市内早川や片浦、久野の山間部では刻印が彫られた岩を目にすることがあります。
この刻印のある岩は、江戸時代に小田原城の石垣普請のため各地の大名家が石材を切り出した場所の境を示すものとされています。
市内では早川の石丁場が「史跡 ・江戸城石垣石丁場跡(早川石丁場群関白沢支群)」として国の指定史跡になりましたが、久野にも石切場があったことがわかります。

写真の岩には一と丸、扇の刻印があります。どの大名家のものかは明らかになっていません。
地権者や地元のかたは知っていても、一般にはあまり知られていません。
この刻印はすでに報告されています。
報告された論文:内田清著「足柄・小田原産の江戸城石垣石ー加藤肥後守石場から献上石図屏風まで」、『小田原市郷土文化館研究報告』№37、小田原市郷土文化館、2001年。

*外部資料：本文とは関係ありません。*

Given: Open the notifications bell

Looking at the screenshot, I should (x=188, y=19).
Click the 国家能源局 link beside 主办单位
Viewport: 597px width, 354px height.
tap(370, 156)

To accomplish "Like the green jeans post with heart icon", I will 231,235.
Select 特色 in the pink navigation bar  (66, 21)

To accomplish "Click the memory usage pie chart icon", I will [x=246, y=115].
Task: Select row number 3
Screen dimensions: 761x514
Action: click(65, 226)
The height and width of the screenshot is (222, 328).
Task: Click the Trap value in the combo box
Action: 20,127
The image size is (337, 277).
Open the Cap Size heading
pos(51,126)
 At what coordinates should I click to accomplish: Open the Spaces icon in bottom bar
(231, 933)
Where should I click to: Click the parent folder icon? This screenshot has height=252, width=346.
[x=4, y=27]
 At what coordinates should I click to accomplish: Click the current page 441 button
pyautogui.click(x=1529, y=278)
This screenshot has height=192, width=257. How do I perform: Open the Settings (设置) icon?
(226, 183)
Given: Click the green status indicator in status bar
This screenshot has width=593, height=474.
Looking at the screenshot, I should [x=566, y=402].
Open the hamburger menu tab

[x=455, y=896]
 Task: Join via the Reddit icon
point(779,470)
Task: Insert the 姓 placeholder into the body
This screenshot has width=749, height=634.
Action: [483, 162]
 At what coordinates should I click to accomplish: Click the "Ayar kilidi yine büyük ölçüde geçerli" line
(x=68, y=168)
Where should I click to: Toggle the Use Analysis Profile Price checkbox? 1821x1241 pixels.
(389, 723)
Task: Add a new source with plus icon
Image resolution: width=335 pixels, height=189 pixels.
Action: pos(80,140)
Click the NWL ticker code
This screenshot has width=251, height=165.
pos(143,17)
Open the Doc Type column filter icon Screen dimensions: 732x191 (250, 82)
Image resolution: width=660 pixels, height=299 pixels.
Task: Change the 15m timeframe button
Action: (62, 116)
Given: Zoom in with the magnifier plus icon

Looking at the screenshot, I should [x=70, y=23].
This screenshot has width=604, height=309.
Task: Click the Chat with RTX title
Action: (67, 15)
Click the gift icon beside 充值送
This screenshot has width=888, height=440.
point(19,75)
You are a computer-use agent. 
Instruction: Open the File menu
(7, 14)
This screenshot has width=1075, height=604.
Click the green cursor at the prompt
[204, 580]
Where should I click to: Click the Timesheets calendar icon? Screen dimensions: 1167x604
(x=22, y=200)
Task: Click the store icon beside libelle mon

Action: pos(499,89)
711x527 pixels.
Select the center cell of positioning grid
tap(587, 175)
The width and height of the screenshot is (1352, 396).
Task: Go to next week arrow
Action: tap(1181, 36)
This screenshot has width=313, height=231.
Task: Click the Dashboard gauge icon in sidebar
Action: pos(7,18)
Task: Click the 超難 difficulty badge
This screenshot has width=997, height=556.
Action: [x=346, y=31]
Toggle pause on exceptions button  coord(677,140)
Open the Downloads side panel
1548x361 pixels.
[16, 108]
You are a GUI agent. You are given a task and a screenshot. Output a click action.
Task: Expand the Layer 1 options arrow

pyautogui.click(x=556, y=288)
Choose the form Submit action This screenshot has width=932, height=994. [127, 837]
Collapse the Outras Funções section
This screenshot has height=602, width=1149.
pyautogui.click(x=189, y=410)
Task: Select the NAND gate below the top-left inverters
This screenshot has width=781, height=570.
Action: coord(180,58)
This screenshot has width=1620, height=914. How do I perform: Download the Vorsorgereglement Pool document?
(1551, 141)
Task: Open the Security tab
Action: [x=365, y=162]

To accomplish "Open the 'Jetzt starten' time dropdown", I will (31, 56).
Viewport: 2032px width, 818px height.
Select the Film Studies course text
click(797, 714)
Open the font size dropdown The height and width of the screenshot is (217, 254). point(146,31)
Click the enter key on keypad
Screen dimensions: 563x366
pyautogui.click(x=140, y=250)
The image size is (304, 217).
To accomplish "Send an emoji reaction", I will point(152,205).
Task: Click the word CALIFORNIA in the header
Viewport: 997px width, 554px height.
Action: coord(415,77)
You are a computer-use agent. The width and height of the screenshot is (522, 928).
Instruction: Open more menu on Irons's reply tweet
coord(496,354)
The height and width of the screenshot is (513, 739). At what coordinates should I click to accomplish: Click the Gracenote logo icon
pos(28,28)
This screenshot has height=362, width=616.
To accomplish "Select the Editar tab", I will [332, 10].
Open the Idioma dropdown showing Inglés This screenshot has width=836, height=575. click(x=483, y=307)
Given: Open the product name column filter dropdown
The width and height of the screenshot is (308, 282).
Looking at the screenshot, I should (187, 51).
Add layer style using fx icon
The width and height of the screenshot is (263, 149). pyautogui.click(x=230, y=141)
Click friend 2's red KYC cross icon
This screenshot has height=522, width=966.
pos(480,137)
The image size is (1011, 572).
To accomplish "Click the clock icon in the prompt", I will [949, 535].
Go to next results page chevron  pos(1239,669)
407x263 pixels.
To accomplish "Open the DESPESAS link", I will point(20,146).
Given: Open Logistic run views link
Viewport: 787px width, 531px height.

今回は地権者の許可をいただき、立ち入るとともに苔を落とさせていただきました。

南足柄市三竹、御嶽神社側の切られた石

南足柄市三竹、御嶽神社側の切られた石

南足柄市三竹の御嶽神社は、小田原市西部の村々の氏神であった神社です。
平安時代の創建とされ、蔵王権現の木像などが見つかっている神社です。
狼信仰の神社でもあるため、社殿には狛犬ならぬ狛狼の木像があります。
※通常公開はしていません。

写真は切られたまま残された石で、神社の西50メートル程のところで見つかりました。
別の石には刻印があり、ここにも石切り場があったことがわかりました。
11月10日の神静民報に掲載されたばかりだそうです。